Last Wednesday a group of students from a boarding school in Colorado came down to Honduras as part of a senior trip for a class on globalization and anthropology. That morning I took four of them and their teacher with me to monitor infants in the Colonias. We went to each house in Pastor Obence’s partition in Policarpo, checking each infant’s current weight against a growth chart, along with recording data on birth weight, status of vaccinations, history of diarrhea and other common childhood illnesses. Along the way, we referred several kids to Peggy’s clinic, some with asthma and severe coughs, some with scabies, and a few suffering from malnutrition. It was revitalizing to see the children’s happy faces and our own to mirror theirs, in light of a backdrop of sand-dirt beds and tin roofs. Everyone was welcoming, friendly, inviting, although I’m sure our procession of six gringos and one pastor must have been intimidating. On Thursday, the students returned to the Colonias to teach hygiene to the elementary school. They brought soap, toothbrushes, and toothpaste for each of the kids and played Simon Says and a local chicken game. It was a rewarding experience for the kids as well as the students, offering each other a taste of their respective cultures.

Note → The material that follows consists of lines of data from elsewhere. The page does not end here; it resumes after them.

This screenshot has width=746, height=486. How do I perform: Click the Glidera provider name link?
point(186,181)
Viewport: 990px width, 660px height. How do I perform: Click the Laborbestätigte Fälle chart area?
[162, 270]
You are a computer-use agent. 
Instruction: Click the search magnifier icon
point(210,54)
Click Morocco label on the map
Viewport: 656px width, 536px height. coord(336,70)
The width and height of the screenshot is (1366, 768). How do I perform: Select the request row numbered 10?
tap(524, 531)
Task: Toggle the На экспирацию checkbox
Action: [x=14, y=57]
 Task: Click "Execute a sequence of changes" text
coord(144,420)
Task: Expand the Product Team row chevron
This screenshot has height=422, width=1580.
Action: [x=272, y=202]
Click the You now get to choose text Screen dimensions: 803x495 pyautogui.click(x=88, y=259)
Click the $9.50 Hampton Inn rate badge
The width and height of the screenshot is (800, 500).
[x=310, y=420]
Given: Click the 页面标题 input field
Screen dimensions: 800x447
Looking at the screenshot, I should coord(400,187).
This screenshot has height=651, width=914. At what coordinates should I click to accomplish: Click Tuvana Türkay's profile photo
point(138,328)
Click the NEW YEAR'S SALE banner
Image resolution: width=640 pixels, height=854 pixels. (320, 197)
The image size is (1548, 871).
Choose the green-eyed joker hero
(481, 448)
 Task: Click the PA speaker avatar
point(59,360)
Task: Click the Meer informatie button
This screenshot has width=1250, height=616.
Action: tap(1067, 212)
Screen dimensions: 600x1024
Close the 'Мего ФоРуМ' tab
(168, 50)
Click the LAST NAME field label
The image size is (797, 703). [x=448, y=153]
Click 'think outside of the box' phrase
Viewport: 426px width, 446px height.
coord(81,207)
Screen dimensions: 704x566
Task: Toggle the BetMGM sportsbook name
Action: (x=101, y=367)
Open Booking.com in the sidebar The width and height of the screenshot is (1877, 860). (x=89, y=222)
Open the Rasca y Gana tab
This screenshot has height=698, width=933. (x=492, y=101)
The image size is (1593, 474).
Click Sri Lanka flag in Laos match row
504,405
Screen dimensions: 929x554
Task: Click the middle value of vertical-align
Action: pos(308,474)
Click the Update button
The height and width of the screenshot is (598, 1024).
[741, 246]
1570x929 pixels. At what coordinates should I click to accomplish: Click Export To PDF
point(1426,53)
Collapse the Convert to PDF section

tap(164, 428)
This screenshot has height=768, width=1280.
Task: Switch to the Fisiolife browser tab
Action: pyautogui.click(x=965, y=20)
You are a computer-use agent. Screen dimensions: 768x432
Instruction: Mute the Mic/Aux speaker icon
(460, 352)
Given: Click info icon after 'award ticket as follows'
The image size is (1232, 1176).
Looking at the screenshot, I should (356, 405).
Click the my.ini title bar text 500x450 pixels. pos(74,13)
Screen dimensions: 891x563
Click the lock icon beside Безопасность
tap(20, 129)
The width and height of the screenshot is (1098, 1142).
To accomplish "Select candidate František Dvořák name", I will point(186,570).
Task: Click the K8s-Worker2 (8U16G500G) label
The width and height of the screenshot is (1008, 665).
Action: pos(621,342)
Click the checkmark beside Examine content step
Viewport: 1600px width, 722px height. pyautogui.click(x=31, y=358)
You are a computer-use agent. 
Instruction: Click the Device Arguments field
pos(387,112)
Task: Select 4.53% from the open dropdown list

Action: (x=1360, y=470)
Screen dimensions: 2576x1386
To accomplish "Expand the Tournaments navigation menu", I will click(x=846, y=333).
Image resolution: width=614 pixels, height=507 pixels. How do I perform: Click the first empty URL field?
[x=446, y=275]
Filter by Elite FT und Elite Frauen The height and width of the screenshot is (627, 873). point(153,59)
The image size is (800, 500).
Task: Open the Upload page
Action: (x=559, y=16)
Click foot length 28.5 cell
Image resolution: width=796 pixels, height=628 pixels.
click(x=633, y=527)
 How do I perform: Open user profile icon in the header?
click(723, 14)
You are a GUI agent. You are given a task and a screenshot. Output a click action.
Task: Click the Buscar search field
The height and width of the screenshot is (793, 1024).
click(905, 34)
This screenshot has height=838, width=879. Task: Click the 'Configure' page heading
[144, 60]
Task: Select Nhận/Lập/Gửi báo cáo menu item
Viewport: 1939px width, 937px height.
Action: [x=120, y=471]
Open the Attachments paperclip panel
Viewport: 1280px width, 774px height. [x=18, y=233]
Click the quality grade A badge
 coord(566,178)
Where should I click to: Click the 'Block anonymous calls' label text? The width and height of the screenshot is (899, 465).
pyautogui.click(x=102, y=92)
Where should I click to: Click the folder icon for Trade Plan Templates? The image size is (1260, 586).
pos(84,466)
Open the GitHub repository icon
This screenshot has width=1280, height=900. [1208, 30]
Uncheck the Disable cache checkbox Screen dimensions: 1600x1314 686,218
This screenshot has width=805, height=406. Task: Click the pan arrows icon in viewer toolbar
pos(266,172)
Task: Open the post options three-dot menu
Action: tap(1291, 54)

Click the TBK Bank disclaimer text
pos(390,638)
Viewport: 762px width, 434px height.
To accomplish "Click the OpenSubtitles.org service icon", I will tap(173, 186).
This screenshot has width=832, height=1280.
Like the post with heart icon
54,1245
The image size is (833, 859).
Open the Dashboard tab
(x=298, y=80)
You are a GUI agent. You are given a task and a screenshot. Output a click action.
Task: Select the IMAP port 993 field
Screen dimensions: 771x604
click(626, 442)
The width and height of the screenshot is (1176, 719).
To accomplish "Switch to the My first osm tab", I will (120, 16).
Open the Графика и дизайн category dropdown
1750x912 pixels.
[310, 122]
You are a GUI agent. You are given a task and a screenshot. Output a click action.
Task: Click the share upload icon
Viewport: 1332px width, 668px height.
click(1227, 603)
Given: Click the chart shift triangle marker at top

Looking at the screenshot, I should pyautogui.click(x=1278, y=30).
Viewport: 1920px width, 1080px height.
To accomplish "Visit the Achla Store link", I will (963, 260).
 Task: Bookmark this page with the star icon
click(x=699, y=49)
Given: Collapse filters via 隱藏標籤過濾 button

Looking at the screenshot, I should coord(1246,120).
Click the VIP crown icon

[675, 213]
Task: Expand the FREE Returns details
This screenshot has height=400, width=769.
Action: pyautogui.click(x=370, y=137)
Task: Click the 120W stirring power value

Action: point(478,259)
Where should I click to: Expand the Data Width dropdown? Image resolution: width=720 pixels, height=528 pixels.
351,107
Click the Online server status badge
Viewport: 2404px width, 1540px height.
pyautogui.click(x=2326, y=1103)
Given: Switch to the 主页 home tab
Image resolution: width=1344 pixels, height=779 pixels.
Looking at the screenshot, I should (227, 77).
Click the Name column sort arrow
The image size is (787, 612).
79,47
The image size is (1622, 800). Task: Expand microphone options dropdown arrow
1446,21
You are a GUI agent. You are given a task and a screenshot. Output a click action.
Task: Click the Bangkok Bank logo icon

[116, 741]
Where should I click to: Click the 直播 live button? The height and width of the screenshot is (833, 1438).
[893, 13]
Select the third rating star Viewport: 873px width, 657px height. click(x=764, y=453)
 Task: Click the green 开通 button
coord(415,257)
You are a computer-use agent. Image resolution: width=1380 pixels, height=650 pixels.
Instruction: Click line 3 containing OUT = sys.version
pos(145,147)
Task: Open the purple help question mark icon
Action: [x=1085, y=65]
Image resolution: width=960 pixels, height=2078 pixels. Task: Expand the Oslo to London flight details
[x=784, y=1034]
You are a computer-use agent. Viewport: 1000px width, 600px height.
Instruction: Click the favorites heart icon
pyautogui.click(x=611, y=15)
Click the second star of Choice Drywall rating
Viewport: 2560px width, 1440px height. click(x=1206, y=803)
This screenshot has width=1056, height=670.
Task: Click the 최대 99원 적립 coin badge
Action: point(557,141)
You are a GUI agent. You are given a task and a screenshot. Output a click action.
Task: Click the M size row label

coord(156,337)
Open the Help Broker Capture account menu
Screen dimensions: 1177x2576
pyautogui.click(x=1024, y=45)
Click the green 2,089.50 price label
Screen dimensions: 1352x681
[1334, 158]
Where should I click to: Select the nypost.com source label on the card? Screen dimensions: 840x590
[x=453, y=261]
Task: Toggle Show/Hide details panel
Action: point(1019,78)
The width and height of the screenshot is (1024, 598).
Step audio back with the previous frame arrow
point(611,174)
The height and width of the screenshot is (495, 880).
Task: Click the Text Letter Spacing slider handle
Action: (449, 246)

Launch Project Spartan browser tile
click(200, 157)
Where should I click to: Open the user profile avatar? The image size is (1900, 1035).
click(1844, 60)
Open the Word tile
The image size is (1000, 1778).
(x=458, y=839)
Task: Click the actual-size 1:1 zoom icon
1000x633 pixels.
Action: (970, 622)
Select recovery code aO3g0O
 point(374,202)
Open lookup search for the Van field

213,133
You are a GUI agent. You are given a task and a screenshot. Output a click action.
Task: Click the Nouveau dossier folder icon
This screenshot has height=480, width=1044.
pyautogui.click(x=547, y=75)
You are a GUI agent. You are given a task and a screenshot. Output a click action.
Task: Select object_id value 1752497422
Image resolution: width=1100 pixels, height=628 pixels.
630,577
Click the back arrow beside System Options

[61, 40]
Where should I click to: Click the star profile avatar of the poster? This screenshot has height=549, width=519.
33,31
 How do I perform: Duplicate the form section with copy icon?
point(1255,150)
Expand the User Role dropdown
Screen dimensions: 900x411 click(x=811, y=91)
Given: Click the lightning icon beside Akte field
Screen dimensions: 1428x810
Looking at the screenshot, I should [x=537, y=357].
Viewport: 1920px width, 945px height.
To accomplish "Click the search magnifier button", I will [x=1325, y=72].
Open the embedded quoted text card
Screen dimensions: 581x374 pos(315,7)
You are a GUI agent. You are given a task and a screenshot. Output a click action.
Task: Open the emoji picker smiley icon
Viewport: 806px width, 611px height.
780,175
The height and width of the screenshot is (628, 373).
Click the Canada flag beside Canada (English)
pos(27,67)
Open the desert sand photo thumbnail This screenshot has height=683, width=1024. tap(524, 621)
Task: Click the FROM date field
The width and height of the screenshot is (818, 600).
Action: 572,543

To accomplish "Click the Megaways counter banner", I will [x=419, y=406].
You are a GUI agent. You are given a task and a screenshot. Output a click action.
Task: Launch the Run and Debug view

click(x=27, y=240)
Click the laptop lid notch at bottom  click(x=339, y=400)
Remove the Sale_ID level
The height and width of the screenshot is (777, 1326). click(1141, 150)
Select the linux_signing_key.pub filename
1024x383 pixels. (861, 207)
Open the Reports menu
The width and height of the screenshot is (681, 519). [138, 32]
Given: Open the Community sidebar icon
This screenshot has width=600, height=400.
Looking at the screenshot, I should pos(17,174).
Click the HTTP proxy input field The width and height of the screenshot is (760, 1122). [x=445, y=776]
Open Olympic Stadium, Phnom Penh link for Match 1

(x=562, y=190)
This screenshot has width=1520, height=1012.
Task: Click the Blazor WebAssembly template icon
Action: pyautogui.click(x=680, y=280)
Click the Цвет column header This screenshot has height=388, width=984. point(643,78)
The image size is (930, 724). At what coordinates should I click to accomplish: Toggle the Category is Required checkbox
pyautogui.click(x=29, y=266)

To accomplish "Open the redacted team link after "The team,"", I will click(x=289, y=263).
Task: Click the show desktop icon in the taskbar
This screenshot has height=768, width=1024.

Since my arrival on the island, I hadn’t really noticed a big disparity in between Roatán culture and American culture. At first I thought they were fairly similar; most people on the island believe in Christianity of some sort, and there was no apparent native religion or set of unified cultural beliefs present. I’ve slowly begun to recognize the large differences in life here, differences that were so painstakingly obvious but were covered by a thin veneer of Western influence. Marriage and sexuality, for example, is very third-world. I was talking to a friend of mine the other day about this topic and he told me he lost his virginity at eight years at a fifteen year-old. “Second grade!” I exclaimed. Sexuality had been made so evident, even to the prepubescent. He was telling me that it was extremely rare for a man to abstain or have few sexual encounters (his brother being one, and ridiculed often because of it), as the opportunities were endless—older women, younger girls, married women, gringos, even (the other night he had an encounter with a married thirty-one year-old gringo; he is only seventeen). He said that he practiced safe sex as much as he could, but mostly when it was visual—when he could see the pubic lice. Often he wouldn’t have access to condoms, and who knows how prevalent STDs are on the island. Most peculiarly, when I asked him about his religious beliefs, he said that he was Christian, like most islanders, and he did believe that premarital sex was a sin. However, he explained, he would be forgiven no matter how many times he committed the sin, so it was fine for him to keep on doing what he was doing.
I blame American media. I hadn’t know how much of an influence it was until coming here; our movies, our TV shows, our music videos are broadcasted all over the world, and what they see is what they think is standard American practice. They see the clearly-explicit sexual innuendos of our media and obey it. I was talking to a Russian friend earlier this morning and he said that the Russians think that all Americans are fat because of McDonalds advertising. Kenfor, who is only nine and is one of the kindest kids of his age that I’ve ever met, wishes to be a professional fighter (he loves WWE). My aforementioned friend says that he plans on getting a 6mm gun, and although he says that he doesn’t want to kill people, he has no qualms about doing it. After all, our violence-filled media substantiates gun possession as an essential tool, does it not?
On a mild tangent, I believe that third-world medical practice is different from American medicine. In America, doctors have a disincentive to treat due to the threat malpractice suits. Here, the islanders are grateful for whatever treatment we can give, whatever advice we have, and even in instances of death the family members are thankful for our service. Going from house to house, monitoring blood pressure and sugar, I realize that we are not treating Americans; we are treating the third-world, people who are in great need and always thirsty for guidance, for assistance in what little ways we can give. I don’t think we should deny them of that even in our incomplete medical knowledge. It is true that I am not a doctor, but neither was Peggy when she first treated her patients, nor everyone’s favorite doctor, Paul Farmer, when he treated the Haitians. I’m not saying we should go around treating people without the experience or chancing the communication of fallible information, but I don’t think our student status should stop us from taking an active interest in each community member’s lives, in doing more than our job description requires, and in taking calculated risks for the betterment of the people here. It is not only required of us as future doctors, but as future leaders as well. We are here for the patients, most importantly, and not to impress heads of state or influential people. I think this is an important reminder, especially in a place where it is easy to forget the baseness of the human condition and fall into the magnanimity of failures which cloud creativity for possible solutions.